(Items from a dataset)

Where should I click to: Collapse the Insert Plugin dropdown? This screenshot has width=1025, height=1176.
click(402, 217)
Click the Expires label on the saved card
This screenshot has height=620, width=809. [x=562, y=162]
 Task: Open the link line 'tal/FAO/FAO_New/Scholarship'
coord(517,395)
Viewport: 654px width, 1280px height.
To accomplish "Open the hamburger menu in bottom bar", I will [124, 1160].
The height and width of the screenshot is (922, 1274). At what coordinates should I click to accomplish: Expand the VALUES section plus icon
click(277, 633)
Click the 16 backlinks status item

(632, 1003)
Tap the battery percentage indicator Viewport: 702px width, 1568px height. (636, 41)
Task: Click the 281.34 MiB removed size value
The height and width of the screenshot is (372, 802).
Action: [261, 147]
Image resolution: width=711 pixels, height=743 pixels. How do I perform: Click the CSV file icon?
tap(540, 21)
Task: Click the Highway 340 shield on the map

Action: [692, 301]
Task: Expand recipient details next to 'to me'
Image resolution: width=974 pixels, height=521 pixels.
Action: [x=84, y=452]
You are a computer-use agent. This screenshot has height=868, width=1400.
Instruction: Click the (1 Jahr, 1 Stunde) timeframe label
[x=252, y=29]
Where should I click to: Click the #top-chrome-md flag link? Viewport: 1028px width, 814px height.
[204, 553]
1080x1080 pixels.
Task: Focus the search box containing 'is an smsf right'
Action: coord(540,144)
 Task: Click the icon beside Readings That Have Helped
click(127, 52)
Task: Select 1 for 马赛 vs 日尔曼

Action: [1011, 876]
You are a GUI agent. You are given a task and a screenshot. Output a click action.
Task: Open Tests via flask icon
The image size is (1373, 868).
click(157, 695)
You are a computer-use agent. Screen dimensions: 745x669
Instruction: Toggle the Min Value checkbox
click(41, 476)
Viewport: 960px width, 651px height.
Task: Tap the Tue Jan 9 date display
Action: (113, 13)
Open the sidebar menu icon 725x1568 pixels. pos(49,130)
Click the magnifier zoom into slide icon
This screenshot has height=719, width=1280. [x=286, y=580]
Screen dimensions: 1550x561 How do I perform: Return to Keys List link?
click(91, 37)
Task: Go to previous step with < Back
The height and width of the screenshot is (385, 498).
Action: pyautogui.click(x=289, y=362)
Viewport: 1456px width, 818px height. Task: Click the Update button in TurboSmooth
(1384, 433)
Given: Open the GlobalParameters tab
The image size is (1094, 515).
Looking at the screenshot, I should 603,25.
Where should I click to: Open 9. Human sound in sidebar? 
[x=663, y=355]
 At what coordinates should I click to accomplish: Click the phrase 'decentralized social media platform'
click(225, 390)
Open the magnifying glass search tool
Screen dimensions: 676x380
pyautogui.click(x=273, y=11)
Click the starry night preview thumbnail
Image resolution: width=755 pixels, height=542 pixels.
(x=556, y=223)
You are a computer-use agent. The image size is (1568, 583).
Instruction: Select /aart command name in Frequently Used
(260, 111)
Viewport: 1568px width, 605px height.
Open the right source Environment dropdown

=== Task ===
Copying begins at the line that holds "Viewport: 1568px width, 605px height." and ends at the last line of the data above, with both included and each line kept exactly.

=== Output of the task ===
Viewport: 1568px width, 605px height.
Open the right source Environment dropdown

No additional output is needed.